Passage provided:
Welcome readers, we've got some good stuff to go through this week. There's news of course, there's always news. News is kind of like the mail, most of it is junk and it never ever stops. There's also the UFC's return to Japan to look at, and it's a dandy card. Shame foreign cards to such poor buy rates because this one has a bunch of interesting fights and one that seems likely to be an early fight of the year candidate. Scroll down and I'll grab your neck, you're locked in the Guillotine again.


Not a whole lot last week, but I'll freely admit last week's column wasn't one of my best. Still, if you don't comment then I have to put more content here and I'm sure no one really wants that.
do it was the first to comment, mostly supporting me doing another going deep piece for Edgar and Henderson. Since no one voted against it I will be looking at that fight further down.
wylun was on hand, and like many of us expressed disappointment that the Sanchez vs. Ellenberger fight was only three rounds. Well either way it is what it is, and it was still a very good fight. You're right about Struve needing to learn to use his reach, but Struve is also a very young man so I believe he'll get better as he gets older. I disagree about Hendricks and Koscheck because Hendricks is a very good wrestler as well, it'll be interesting to see how it goes down.
guest#4091 closed us out by talking about how he'd improve judging. I don't think going over to PRIDE rules will solve anything, because PRIDE had its fair share of bogus decisions over the years. Scoring the fight as a whole just means fighters will wait until the last round to really do stuff, because that system favors a fighter who comes on strong later as opposed to early or consistently. Technically the guard is a neutral position, judges just score the takedown probably more than they should. Giving points to someone for trying to finish is a murky area, because it's arguable that no one tries harder to finish than Leonard Garcia with his wild punches. Can't disagree too much about Peoples and Mazzagatti though, they should at least be on less important cards.


NSAC Suspends Nick Diaz: Well this was just a matter of time after his failed drug test. Nick Diaz is suspended until a disciplinary hearing can be set where the fate of Diaz will be determined. Realistically Nick is looking at about a year's suspension given his previous failure, though I'm unsure how hefty the fine will be. Hopefully nothing too crazy happens and life can return to normal until Nick Diaz is scheduled to fight again, at which point all bets are off.

A run of records:
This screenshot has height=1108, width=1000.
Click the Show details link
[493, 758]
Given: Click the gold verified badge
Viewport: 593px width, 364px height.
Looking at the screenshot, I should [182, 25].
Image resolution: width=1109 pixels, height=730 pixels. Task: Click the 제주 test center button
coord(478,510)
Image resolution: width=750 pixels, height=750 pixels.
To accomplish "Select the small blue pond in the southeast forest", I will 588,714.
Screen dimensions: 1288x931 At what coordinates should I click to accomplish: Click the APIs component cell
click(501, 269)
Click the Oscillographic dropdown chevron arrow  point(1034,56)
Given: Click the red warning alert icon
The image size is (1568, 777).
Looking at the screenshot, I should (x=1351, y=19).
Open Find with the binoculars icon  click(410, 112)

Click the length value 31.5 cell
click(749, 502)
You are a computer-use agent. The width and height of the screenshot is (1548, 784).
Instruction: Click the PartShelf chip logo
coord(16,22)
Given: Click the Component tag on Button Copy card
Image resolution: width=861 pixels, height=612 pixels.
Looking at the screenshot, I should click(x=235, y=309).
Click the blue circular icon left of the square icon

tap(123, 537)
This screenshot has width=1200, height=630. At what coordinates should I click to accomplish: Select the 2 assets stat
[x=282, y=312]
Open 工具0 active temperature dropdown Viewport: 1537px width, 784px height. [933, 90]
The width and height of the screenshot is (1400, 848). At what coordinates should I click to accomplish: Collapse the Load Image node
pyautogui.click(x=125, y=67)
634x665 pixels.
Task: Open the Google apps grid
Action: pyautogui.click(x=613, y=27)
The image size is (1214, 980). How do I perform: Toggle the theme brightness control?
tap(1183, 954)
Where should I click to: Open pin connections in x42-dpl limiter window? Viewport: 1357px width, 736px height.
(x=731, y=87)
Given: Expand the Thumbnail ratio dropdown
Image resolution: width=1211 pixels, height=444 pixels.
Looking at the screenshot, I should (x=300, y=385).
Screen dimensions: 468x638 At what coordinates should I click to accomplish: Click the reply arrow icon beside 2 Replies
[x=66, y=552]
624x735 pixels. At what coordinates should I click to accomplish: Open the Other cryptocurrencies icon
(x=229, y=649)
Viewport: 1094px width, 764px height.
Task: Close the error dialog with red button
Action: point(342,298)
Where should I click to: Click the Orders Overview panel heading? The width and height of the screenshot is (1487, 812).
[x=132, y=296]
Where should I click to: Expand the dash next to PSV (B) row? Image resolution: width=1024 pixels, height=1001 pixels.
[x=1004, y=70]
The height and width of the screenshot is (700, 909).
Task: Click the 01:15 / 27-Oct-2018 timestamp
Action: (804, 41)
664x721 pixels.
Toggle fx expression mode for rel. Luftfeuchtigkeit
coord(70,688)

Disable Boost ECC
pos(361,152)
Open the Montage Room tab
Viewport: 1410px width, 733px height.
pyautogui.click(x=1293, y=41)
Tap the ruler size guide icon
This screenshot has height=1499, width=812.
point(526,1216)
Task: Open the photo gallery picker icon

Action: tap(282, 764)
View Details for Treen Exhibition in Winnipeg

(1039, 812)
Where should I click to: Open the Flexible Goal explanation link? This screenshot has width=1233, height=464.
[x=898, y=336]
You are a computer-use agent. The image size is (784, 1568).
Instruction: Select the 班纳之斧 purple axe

Written exercise A: Decide whether each statement below agrees with the MMA column, answering yes or no and quoting the deciding words of the column: (i) No one voted against a deeper look at the Edgar and Henderson fight. (ii) The columnist believes switching to PRIDE rules would fix judging. (iii) Nick Diaz is suspended until a disciplinary hearing can be set.
Written exercise B: Extend the MMA column beyond its final sentence, keeping its voice and picking up after the Nick Diaz news item.

Final result A:
(i) Yes: "Since no one voted against it I will be looking at that fight further down."
(ii) No: "I don't think going over to PRIDE rules will solve anything, because PRIDE had its fair share of bogus decisions over the years."
(iii) Yes: "Nick Diaz is suspended until a disciplinary hearing can be set where the fate of Diaz will be determined."

Final result B:
Nate Marquardt to Strikeforce: Former UFC middleweight contender Nate Marquardt has been signed to Strikeforce and will fight Tyron Woodley for the vacant welterweight championship. This marks the second time a former UFC fighter has moved to Strikeforce and instantly been granted a title shot, though Marquardt makes more sense than Keith Jardine against Luke Rockhold. Hopefully Marquardt has the tools to actually force Woodley to fight instead of lay and pray a decision.

Dana White calls Floyd Mayweather a racist: One of the things I like about Dana White, given the criticism I've leveled at him recently, is his willingness to stick his neck out and speak his mind. After Mayweather's comments about Jeremy Lin White had some words for Mayweather.

If I'm going to call Dana on some of the BS he spreads I've got to give him credit when he's right, and he's pretty much right on this one.

Duane Ludwig vs. Dan Hardy announced: When Ludwig beats Hardy with technically superior striking can the mohawked buffoon finally get cut? Should be a fun fight to watch as long as you're not a Dan Hardy fan, but there's almost no chance Ludwig uses wrestling to beat Hardy.

The UFC returns to Japan for the first time since the year 2000 with UFC 144. This card doesn't have tons of star power, but it has plenty of exciting fights. Let's take a look at what's going down and get my thoughts.

Hatsu Hioki vs. Bart Palaszewski: The reality here is that whoever wins is probably next to get dismantled by Jose Aldo. Hioki has long been a top five featherweight and is excellent on the ground while Bartimus has become known for his hands and solid wrestling. This is really a fight that historically speaking Bartimus' style should win. Hioki isn't great on the feet, but his ground game is very good and Bartimus should avoid it. While Hioki certainly has a good chance at winning here, Bart brings a horrible stylistic matchup for him.

Anthony Pettis vs. Joe Lauzon: This fight should be exciting, unless of course Pettis decides his best route to victory is using takedowns and smother Lauzon. Fortunately I don't think he will because Lauzon is no slouch on the ground. Pettis has enough of an advantage standing that a good portion of the fight should take place there, though Lauzon probably wants to get the fight to the ground. This could go either way, but I think Pettis has a stronger track record and will take this.

Yushin Okami vs. Tim Boetsch: Well, not every fight can be exciting you know. This is Okami's first fight since getting stopped by Anderson Silva, and he's fighting at home for the first time in almost six years. Boetsch is undefeated since dropping to middleweight in the UFC, and is a strong wrestler. I think Okami is just too good at nullifying his opponent's game to be out wrestled by Boetsch here, though I wouldn't be shocked if Boetsch pulled it off.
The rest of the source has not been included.